(Items listed in a dataset)
----
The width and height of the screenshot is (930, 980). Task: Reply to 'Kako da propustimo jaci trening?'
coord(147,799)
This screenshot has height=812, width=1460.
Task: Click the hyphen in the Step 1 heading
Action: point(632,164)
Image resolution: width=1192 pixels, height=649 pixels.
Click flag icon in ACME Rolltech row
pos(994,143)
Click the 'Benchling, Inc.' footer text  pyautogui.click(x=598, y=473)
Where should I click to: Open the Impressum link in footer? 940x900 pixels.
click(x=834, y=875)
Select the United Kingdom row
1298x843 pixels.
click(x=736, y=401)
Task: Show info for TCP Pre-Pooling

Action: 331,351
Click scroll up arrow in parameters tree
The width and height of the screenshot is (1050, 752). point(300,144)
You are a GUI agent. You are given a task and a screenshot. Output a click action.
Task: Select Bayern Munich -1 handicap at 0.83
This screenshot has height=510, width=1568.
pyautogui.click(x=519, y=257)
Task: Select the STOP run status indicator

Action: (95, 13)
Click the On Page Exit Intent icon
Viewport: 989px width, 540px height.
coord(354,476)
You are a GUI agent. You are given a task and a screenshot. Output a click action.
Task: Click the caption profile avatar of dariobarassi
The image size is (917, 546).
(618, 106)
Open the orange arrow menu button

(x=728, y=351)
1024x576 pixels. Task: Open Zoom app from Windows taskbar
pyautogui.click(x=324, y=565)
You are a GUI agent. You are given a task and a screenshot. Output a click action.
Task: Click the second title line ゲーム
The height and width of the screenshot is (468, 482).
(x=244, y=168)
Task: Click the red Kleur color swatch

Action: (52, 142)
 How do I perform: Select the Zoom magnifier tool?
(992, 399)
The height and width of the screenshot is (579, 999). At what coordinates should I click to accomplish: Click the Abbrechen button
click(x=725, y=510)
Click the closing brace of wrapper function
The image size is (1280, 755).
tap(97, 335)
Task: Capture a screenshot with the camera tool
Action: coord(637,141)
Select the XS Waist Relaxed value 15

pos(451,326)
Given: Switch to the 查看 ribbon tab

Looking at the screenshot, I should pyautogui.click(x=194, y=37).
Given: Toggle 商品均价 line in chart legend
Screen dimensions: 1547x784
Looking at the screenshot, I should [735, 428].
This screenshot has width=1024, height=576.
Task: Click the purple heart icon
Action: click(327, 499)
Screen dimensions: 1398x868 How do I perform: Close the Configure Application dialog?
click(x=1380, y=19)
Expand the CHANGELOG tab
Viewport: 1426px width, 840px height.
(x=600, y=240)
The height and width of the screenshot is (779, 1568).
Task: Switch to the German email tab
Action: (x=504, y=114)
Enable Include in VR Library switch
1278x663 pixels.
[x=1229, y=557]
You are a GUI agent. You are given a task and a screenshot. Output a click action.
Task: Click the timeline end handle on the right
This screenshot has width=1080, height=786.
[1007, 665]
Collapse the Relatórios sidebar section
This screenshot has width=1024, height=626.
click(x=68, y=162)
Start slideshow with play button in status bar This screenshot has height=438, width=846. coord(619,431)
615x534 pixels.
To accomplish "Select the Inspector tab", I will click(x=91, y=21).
----
**ABOUT THIS TASK**
Whatever appears in the records must be returned exactly.

**RESULT OF THE TASK**
The width and height of the screenshot is (930, 980). Task: Reply to 'Kako da propustimo jaci trening?'
coord(147,799)
This screenshot has height=812, width=1460.
Task: Click the hyphen in the Step 1 heading
Action: point(632,164)
Image resolution: width=1192 pixels, height=649 pixels.
Click flag icon in ACME Rolltech row
pos(994,143)
Click the 'Benchling, Inc.' footer text  pyautogui.click(x=598, y=473)
Where should I click to: Open the Impressum link in footer? 940x900 pixels.
click(x=834, y=875)
Select the United Kingdom row
1298x843 pixels.
click(x=736, y=401)
Task: Show info for TCP Pre-Pooling

Action: 331,351
Click scroll up arrow in parameters tree
The width and height of the screenshot is (1050, 752). point(300,144)
You are a GUI agent. You are given a task and a screenshot. Output a click action.
Task: Select Bayern Munich -1 handicap at 0.83
This screenshot has height=510, width=1568.
pyautogui.click(x=519, y=257)
Task: Select the STOP run status indicator

Action: (95, 13)
Click the On Page Exit Intent icon
Viewport: 989px width, 540px height.
coord(354,476)
You are a GUI agent. You are given a task and a screenshot. Output a click action.
Task: Click the caption profile avatar of dariobarassi
The image size is (917, 546).
(618, 106)
Open the orange arrow menu button

(x=728, y=351)
1024x576 pixels. Task: Open Zoom app from Windows taskbar
pyautogui.click(x=324, y=565)
You are a GUI agent. You are given a task and a screenshot. Output a click action.
Task: Click the second title line ゲーム
The height and width of the screenshot is (468, 482).
(x=244, y=168)
Task: Click the red Kleur color swatch

Action: (52, 142)
 How do I perform: Select the Zoom magnifier tool?
(992, 399)
The height and width of the screenshot is (579, 999). At what coordinates should I click to accomplish: Click the Abbrechen button
click(x=725, y=510)
Click the closing brace of wrapper function
The image size is (1280, 755).
tap(97, 335)
Task: Capture a screenshot with the camera tool
Action: coord(637,141)
Select the XS Waist Relaxed value 15

pos(451,326)
Given: Switch to the 查看 ribbon tab

Looking at the screenshot, I should pyautogui.click(x=194, y=37).
Given: Toggle 商品均价 line in chart legend
Screen dimensions: 1547x784
Looking at the screenshot, I should [735, 428].
This screenshot has width=1024, height=576.
Task: Click the purple heart icon
Action: click(327, 499)
Screen dimensions: 1398x868 How do I perform: Close the Configure Application dialog?
click(x=1380, y=19)
Expand the CHANGELOG tab
Viewport: 1426px width, 840px height.
(x=600, y=240)
The height and width of the screenshot is (779, 1568).
Task: Switch to the German email tab
Action: (x=504, y=114)
Enable Include in VR Library switch
1278x663 pixels.
[x=1229, y=557]
You are a GUI agent. You are given a task and a screenshot. Output a click action.
Task: Click the timeline end handle on the right
This screenshot has width=1080, height=786.
[1007, 665]
Collapse the Relatórios sidebar section
This screenshot has width=1024, height=626.
click(x=68, y=162)
Start slideshow with play button in status bar This screenshot has height=438, width=846. coord(619,431)
615x534 pixels.
To accomplish "Select the Inspector tab", I will click(x=91, y=21).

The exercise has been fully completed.